• _Information shown_:
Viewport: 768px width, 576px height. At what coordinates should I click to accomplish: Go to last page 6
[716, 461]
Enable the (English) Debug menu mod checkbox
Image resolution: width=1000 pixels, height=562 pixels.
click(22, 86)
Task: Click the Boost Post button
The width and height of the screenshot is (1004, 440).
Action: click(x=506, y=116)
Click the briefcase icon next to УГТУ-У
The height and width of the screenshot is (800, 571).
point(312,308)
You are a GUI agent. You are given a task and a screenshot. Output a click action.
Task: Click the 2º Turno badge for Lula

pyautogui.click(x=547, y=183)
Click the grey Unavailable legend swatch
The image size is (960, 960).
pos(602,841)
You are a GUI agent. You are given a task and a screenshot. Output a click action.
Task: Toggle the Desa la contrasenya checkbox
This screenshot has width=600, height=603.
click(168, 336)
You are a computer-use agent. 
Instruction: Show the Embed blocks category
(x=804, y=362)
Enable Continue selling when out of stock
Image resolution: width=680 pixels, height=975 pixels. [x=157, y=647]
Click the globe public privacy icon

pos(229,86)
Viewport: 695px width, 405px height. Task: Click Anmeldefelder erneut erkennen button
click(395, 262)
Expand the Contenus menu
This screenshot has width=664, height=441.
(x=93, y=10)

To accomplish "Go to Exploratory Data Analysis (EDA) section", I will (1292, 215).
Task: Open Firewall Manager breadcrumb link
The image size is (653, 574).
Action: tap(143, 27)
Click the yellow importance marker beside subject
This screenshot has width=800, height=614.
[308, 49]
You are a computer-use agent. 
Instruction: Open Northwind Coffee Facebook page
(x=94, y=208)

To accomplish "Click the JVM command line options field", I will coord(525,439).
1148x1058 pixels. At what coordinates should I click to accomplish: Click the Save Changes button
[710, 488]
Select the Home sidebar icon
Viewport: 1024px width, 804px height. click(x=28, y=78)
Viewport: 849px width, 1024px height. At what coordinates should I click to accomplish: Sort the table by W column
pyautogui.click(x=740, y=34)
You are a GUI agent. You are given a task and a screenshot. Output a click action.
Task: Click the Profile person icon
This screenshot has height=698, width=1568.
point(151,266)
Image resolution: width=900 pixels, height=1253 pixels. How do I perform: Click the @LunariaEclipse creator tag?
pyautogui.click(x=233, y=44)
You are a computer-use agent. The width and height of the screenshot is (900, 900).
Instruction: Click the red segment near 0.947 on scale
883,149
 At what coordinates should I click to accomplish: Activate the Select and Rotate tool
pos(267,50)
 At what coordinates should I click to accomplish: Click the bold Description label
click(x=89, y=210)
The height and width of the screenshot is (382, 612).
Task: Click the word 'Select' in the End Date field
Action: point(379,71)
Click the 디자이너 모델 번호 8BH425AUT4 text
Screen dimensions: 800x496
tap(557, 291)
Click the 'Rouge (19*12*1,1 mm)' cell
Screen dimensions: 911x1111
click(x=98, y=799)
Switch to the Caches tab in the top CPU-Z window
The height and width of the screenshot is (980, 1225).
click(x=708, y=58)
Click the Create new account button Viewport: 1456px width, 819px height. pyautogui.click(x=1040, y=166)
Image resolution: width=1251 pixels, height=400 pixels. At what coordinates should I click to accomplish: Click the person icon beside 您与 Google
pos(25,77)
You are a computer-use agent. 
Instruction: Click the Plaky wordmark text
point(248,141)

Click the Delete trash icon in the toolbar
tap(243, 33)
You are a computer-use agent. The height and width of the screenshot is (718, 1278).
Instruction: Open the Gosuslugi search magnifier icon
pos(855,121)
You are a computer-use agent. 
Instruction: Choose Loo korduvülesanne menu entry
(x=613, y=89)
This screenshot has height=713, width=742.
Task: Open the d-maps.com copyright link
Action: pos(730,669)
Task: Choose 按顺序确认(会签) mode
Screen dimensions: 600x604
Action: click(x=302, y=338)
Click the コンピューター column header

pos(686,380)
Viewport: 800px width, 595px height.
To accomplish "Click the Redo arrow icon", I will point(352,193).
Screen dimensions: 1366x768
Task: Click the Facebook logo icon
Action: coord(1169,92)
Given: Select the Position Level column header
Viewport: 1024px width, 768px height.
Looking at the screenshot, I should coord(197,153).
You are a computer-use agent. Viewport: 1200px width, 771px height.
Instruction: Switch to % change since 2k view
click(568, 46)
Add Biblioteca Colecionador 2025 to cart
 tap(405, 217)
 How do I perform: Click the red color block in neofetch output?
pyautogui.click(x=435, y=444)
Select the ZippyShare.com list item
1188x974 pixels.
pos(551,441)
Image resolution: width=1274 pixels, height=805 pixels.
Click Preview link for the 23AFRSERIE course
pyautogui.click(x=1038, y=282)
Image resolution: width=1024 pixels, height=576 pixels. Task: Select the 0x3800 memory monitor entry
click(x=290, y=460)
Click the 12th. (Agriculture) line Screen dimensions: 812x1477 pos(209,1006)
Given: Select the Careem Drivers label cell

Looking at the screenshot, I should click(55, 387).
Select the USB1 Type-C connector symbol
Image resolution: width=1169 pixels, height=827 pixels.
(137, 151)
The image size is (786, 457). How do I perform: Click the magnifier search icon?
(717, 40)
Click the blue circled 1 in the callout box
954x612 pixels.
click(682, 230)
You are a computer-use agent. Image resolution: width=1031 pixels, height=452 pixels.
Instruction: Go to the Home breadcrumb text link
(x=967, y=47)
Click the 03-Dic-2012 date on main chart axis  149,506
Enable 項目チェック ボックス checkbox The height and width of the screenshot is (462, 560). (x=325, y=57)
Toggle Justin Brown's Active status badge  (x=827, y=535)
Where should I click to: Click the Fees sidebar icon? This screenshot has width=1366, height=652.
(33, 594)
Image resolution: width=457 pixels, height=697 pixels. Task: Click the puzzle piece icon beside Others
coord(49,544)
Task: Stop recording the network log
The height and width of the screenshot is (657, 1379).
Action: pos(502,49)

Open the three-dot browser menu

• _Required work_: Using the data above, return each line exactly as written.

• _Response to this task_:
Viewport: 768px width, 576px height. At what coordinates should I click to accomplish: Go to last page 6
[716, 461]
Enable the (English) Debug menu mod checkbox
Image resolution: width=1000 pixels, height=562 pixels.
click(22, 86)
Task: Click the Boost Post button
The width and height of the screenshot is (1004, 440).
Action: click(x=506, y=116)
Click the briefcase icon next to УГТУ-У
The height and width of the screenshot is (800, 571).
point(312,308)
You are a GUI agent. You are given a task and a screenshot. Output a click action.
Task: Click the 2º Turno badge for Lula

pyautogui.click(x=547, y=183)
Click the grey Unavailable legend swatch
The image size is (960, 960).
pos(602,841)
You are a GUI agent. You are given a task and a screenshot. Output a click action.
Task: Toggle the Desa la contrasenya checkbox
This screenshot has width=600, height=603.
click(168, 336)
You are a computer-use agent. 
Instruction: Show the Embed blocks category
(x=804, y=362)
Enable Continue selling when out of stock
Image resolution: width=680 pixels, height=975 pixels. [x=157, y=647]
Click the globe public privacy icon

pos(229,86)
Viewport: 695px width, 405px height. Task: Click Anmeldefelder erneut erkennen button
click(395, 262)
Expand the Contenus menu
This screenshot has width=664, height=441.
(x=93, y=10)

To accomplish "Go to Exploratory Data Analysis (EDA) section", I will (1292, 215).
Task: Open Firewall Manager breadcrumb link
The image size is (653, 574).
Action: tap(143, 27)
Click the yellow importance marker beside subject
This screenshot has width=800, height=614.
[308, 49]
You are a computer-use agent. 
Instruction: Open Northwind Coffee Facebook page
(x=94, y=208)

To accomplish "Click the JVM command line options field", I will coord(525,439).
1148x1058 pixels. At what coordinates should I click to accomplish: Click the Save Changes button
[710, 488]
Select the Home sidebar icon
Viewport: 1024px width, 804px height. click(x=28, y=78)
Viewport: 849px width, 1024px height. At what coordinates should I click to accomplish: Sort the table by W column
pyautogui.click(x=740, y=34)
You are a GUI agent. You are given a task and a screenshot. Output a click action.
Task: Click the Profile person icon
This screenshot has height=698, width=1568.
point(151,266)
Image resolution: width=900 pixels, height=1253 pixels. How do I perform: Click the @LunariaEclipse creator tag?
pyautogui.click(x=233, y=44)
You are a computer-use agent. The width and height of the screenshot is (900, 900).
Instruction: Click the red segment near 0.947 on scale
883,149
 At what coordinates should I click to accomplish: Activate the Select and Rotate tool
pos(267,50)
 At what coordinates should I click to accomplish: Click the bold Description label
click(x=89, y=210)
The height and width of the screenshot is (382, 612).
Task: Click the word 'Select' in the End Date field
Action: point(379,71)
Click the 디자이너 모델 번호 8BH425AUT4 text
Screen dimensions: 800x496
tap(557, 291)
Click the 'Rouge (19*12*1,1 mm)' cell
Screen dimensions: 911x1111
click(x=98, y=799)
Switch to the Caches tab in the top CPU-Z window
The height and width of the screenshot is (980, 1225).
click(x=708, y=58)
Click the Create new account button Viewport: 1456px width, 819px height. pyautogui.click(x=1040, y=166)
Image resolution: width=1251 pixels, height=400 pixels. At what coordinates should I click to accomplish: Click the person icon beside 您与 Google
pos(25,77)
You are a computer-use agent. 
Instruction: Click the Plaky wordmark text
point(248,141)

Click the Delete trash icon in the toolbar
tap(243, 33)
You are a computer-use agent. The height and width of the screenshot is (718, 1278).
Instruction: Open the Gosuslugi search magnifier icon
pos(855,121)
You are a computer-use agent. 
Instruction: Choose Loo korduvülesanne menu entry
(x=613, y=89)
This screenshot has height=713, width=742.
Task: Open the d-maps.com copyright link
Action: pos(730,669)
Task: Choose 按顺序确认(会签) mode
Screen dimensions: 600x604
Action: click(x=302, y=338)
Click the コンピューター column header

pos(686,380)
Viewport: 800px width, 595px height.
To accomplish "Click the Redo arrow icon", I will point(352,193).
Screen dimensions: 1366x768
Task: Click the Facebook logo icon
Action: coord(1169,92)
Given: Select the Position Level column header
Viewport: 1024px width, 768px height.
Looking at the screenshot, I should coord(197,153).
You are a computer-use agent. Viewport: 1200px width, 771px height.
Instruction: Switch to % change since 2k view
click(568, 46)
Add Biblioteca Colecionador 2025 to cart
 tap(405, 217)
 How do I perform: Click the red color block in neofetch output?
pyautogui.click(x=435, y=444)
Select the ZippyShare.com list item
1188x974 pixels.
pos(551,441)
Image resolution: width=1274 pixels, height=805 pixels.
Click Preview link for the 23AFRSERIE course
pyautogui.click(x=1038, y=282)
Image resolution: width=1024 pixels, height=576 pixels. Task: Select the 0x3800 memory monitor entry
click(x=290, y=460)
Click the 12th. (Agriculture) line Screen dimensions: 812x1477 pos(209,1006)
Given: Select the Careem Drivers label cell

Looking at the screenshot, I should click(55, 387).
Select the USB1 Type-C connector symbol
Image resolution: width=1169 pixels, height=827 pixels.
(137, 151)
The image size is (786, 457). How do I perform: Click the magnifier search icon?
(717, 40)
Click the blue circled 1 in the callout box
954x612 pixels.
click(682, 230)
You are a computer-use agent. Image resolution: width=1031 pixels, height=452 pixels.
Instruction: Go to the Home breadcrumb text link
(x=967, y=47)
Click the 03-Dic-2012 date on main chart axis  149,506
Enable 項目チェック ボックス checkbox The height and width of the screenshot is (462, 560). (x=325, y=57)
Toggle Justin Brown's Active status badge  (x=827, y=535)
Where should I click to: Click the Fees sidebar icon? This screenshot has width=1366, height=652.
(33, 594)
Image resolution: width=457 pixels, height=697 pixels. Task: Click the puzzle piece icon beside Others
coord(49,544)
Task: Stop recording the network log
The height and width of the screenshot is (657, 1379).
Action: pos(502,49)

Open the three-dot browser menu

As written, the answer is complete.